- Exercise: Print the stretch of lines from the one containing "Where should I click to: Click the Passwords" through the one containing "This screenshot has width=451, height=218.", both included, and nothing else. Reproduce each line exactly.

- Items:
----------------

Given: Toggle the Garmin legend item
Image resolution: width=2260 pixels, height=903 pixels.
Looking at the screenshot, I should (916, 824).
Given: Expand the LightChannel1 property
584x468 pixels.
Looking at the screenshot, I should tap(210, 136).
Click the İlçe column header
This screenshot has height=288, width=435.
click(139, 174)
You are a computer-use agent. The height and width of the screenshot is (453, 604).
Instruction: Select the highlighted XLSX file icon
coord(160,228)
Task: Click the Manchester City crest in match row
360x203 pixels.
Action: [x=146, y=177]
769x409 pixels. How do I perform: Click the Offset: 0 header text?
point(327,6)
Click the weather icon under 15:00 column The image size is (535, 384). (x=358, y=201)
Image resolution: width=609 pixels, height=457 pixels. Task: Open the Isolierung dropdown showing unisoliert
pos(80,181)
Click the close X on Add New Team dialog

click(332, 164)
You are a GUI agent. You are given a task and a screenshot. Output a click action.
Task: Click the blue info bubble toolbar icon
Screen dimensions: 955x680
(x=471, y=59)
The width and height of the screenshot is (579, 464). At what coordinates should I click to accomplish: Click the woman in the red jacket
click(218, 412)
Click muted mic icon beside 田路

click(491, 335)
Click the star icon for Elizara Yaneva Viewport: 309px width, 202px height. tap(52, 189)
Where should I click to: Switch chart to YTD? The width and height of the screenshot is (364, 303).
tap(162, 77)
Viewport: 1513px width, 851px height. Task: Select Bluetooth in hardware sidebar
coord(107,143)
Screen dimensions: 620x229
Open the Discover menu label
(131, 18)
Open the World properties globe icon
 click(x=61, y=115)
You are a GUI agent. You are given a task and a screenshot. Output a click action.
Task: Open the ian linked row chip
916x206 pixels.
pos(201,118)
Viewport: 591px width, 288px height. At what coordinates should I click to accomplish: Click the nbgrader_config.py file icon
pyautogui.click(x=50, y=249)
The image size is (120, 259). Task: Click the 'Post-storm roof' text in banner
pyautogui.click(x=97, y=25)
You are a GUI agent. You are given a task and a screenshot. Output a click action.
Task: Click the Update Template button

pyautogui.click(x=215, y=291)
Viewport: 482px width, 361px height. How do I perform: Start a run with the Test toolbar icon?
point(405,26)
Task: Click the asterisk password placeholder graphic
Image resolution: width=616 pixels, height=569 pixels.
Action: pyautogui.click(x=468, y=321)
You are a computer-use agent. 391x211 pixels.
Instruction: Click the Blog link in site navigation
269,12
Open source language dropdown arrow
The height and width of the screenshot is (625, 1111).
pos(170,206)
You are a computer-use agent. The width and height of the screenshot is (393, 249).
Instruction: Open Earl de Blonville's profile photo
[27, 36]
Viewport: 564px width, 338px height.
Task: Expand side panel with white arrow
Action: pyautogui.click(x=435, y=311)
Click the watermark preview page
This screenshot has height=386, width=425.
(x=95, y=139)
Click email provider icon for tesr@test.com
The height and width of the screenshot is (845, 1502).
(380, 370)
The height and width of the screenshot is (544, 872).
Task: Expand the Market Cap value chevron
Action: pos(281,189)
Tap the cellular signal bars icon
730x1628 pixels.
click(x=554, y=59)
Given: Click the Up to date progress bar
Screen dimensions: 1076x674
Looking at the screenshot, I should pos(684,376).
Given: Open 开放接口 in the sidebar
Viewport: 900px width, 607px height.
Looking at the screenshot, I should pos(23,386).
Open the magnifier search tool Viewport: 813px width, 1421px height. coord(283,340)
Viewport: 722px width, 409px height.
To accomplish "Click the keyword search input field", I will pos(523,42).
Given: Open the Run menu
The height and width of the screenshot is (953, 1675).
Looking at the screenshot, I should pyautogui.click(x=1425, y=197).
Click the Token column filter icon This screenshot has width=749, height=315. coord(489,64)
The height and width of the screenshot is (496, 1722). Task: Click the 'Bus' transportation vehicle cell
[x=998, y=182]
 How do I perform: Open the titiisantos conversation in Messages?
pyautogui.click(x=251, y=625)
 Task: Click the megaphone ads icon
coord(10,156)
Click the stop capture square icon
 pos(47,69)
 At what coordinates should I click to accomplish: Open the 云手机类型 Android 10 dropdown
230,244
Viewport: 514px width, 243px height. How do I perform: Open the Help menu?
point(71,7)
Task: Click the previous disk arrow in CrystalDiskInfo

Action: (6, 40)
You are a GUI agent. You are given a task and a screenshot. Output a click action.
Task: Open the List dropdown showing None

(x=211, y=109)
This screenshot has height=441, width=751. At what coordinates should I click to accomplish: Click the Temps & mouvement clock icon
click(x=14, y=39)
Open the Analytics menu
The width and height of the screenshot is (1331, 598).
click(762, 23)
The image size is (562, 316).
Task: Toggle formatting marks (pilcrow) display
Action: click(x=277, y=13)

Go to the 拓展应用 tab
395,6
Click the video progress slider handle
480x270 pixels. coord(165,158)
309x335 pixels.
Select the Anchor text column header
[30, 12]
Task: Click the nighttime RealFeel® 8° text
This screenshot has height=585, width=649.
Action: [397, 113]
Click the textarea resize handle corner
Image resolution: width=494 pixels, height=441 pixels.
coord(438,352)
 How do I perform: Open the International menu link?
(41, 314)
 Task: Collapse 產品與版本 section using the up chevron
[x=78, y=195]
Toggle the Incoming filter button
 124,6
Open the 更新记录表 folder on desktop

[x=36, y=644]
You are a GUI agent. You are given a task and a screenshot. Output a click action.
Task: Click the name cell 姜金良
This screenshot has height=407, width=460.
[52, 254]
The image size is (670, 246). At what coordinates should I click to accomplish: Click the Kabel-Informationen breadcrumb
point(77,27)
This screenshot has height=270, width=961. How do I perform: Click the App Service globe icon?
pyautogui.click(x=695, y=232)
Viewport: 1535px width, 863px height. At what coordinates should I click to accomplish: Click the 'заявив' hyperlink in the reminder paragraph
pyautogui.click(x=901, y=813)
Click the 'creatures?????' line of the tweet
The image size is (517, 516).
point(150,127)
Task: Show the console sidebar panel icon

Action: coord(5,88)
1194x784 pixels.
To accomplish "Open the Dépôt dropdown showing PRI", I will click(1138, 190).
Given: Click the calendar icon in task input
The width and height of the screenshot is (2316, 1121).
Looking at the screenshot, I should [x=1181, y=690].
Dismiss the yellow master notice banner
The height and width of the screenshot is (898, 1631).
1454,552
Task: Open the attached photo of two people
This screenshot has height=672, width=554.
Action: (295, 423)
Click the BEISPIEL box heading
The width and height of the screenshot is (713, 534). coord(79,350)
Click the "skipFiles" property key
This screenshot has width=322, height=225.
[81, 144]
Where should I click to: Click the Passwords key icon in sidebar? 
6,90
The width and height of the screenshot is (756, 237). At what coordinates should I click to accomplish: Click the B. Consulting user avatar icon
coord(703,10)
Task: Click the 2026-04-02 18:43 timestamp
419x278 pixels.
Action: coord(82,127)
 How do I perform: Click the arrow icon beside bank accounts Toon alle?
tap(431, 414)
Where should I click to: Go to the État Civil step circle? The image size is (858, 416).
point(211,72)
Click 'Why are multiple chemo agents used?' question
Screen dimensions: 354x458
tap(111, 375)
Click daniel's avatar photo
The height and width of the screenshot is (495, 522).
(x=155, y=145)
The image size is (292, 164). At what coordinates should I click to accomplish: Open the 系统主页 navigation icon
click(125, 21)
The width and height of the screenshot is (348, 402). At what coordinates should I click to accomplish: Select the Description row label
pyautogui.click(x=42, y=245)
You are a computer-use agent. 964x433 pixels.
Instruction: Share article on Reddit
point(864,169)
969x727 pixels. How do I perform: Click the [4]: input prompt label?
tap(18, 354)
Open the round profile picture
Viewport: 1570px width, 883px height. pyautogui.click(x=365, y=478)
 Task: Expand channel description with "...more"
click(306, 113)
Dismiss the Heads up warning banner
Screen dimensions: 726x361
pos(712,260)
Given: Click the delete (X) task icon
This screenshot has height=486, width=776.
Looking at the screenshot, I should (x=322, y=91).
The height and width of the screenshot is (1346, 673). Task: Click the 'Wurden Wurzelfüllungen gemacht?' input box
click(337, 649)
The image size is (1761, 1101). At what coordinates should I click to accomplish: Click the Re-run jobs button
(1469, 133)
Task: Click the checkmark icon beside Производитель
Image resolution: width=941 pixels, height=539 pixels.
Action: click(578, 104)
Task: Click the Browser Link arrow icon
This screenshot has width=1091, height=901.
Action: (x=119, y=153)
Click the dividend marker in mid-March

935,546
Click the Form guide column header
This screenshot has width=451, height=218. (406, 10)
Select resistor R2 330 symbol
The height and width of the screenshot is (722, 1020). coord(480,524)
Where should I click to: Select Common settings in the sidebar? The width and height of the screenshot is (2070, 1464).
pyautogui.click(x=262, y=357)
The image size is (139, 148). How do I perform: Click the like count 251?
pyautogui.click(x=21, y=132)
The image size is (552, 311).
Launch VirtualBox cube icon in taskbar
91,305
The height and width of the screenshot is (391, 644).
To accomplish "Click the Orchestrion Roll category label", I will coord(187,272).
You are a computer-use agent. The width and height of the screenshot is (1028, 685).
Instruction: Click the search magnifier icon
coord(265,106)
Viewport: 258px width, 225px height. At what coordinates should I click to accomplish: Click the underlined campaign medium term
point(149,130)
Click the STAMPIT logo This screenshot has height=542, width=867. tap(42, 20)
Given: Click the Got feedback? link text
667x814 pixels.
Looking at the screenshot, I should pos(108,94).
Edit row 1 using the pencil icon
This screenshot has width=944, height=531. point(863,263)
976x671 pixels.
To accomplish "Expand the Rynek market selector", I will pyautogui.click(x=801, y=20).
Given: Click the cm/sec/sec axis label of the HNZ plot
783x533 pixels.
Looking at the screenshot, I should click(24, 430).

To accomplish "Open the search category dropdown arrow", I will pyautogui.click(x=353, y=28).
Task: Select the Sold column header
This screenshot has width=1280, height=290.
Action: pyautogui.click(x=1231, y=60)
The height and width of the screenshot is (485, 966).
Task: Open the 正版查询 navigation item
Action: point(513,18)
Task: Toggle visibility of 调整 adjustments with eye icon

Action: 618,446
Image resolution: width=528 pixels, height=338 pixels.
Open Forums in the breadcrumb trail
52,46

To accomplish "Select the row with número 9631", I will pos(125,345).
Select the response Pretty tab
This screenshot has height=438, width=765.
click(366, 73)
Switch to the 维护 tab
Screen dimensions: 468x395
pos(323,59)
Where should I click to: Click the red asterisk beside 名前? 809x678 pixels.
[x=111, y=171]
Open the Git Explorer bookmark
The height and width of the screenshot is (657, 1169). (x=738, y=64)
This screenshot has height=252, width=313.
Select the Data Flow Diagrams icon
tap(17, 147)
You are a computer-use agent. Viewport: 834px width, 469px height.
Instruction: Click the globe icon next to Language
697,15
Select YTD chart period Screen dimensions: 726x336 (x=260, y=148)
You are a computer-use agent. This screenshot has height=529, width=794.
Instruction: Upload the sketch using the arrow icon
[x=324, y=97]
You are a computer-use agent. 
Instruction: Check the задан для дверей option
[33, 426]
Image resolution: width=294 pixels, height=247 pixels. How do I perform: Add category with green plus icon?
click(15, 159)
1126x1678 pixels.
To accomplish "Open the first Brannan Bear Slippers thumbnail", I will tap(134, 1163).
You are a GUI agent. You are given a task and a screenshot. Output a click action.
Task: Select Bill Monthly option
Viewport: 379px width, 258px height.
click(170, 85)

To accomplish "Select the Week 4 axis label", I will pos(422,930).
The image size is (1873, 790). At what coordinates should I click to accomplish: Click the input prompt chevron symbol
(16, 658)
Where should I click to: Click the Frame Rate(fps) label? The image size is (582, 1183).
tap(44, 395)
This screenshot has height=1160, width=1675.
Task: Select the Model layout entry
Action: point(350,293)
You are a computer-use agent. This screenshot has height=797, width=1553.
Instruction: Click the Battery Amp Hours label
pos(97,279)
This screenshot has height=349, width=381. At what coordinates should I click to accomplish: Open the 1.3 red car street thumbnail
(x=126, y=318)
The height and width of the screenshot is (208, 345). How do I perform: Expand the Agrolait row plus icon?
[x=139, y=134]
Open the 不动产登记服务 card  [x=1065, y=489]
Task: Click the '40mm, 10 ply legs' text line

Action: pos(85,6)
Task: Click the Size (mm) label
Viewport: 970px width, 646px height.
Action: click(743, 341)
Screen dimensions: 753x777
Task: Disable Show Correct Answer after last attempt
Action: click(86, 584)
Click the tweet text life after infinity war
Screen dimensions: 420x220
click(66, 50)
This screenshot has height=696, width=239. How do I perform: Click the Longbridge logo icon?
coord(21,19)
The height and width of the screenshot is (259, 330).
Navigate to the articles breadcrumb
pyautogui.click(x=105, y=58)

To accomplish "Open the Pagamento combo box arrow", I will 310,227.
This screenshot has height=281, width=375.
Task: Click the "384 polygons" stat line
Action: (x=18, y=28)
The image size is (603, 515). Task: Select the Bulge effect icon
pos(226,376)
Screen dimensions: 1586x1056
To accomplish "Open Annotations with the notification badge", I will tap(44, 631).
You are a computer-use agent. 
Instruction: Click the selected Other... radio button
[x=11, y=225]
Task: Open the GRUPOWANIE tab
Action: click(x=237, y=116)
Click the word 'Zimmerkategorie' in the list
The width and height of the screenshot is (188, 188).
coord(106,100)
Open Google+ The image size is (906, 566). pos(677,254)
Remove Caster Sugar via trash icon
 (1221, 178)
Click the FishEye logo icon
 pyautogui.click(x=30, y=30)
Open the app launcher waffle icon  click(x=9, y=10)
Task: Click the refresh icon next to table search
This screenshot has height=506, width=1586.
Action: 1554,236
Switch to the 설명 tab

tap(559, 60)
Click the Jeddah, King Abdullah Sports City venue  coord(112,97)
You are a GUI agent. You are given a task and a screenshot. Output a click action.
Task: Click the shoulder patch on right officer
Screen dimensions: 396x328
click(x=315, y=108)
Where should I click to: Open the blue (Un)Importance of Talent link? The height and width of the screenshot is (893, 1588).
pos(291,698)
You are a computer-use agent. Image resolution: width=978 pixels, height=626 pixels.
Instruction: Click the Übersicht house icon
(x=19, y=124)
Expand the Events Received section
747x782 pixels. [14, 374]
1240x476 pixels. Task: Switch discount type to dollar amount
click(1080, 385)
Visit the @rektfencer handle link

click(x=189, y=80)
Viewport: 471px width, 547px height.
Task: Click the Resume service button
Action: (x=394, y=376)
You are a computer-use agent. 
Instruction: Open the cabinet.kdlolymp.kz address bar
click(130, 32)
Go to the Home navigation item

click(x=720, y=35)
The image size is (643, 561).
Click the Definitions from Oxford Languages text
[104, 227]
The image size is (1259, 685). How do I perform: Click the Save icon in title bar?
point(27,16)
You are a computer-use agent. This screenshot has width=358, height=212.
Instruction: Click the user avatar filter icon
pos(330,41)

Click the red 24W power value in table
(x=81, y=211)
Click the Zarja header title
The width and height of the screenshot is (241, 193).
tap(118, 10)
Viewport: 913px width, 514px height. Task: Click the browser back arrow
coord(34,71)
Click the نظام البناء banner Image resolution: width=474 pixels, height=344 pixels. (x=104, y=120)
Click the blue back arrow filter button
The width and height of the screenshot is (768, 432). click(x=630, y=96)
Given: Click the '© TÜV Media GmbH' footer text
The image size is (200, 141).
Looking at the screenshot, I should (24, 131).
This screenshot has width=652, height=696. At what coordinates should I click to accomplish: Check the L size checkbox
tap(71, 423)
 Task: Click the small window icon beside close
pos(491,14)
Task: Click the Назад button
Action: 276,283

----------------

- Exercise result:
Where should I click to: Click the Passwords key icon in sidebar? 
6,90
The width and height of the screenshot is (756, 237). At what coordinates should I click to accomplish: Click the B. Consulting user avatar icon
coord(703,10)
Task: Click the 2026-04-02 18:43 timestamp
419x278 pixels.
Action: coord(82,127)
 How do I perform: Click the arrow icon beside bank accounts Toon alle?
tap(431, 414)
Where should I click to: Go to the État Civil step circle? The image size is (858, 416).
point(211,72)
Click 'Why are multiple chemo agents used?' question
Screen dimensions: 354x458
tap(111, 375)
Click daniel's avatar photo
The height and width of the screenshot is (495, 522).
(x=155, y=145)
The image size is (292, 164). At what coordinates should I click to accomplish: Open the 系统主页 navigation icon
click(125, 21)
The width and height of the screenshot is (348, 402). At what coordinates should I click to accomplish: Select the Description row label
pyautogui.click(x=42, y=245)
You are a computer-use agent. 964x433 pixels.
Instruction: Share article on Reddit
point(864,169)
969x727 pixels. How do I perform: Click the [4]: input prompt label?
tap(18, 354)
Open the round profile picture
Viewport: 1570px width, 883px height. pyautogui.click(x=365, y=478)
 Task: Expand channel description with "...more"
click(306, 113)
Dismiss the Heads up warning banner
Screen dimensions: 726x361
pos(712,260)
Given: Click the delete (X) task icon
This screenshot has height=486, width=776.
Looking at the screenshot, I should (x=322, y=91).
The height and width of the screenshot is (1346, 673). Task: Click the 'Wurden Wurzelfüllungen gemacht?' input box
click(337, 649)
The image size is (1761, 1101). At what coordinates should I click to accomplish: Click the Re-run jobs button
(1469, 133)
Task: Click the checkmark icon beside Производитель
Image resolution: width=941 pixels, height=539 pixels.
Action: click(578, 104)
Task: Click the Browser Link arrow icon
This screenshot has width=1091, height=901.
Action: (x=119, y=153)
Click the dividend marker in mid-March

935,546
Click the Form guide column header
This screenshot has width=451, height=218. (406, 10)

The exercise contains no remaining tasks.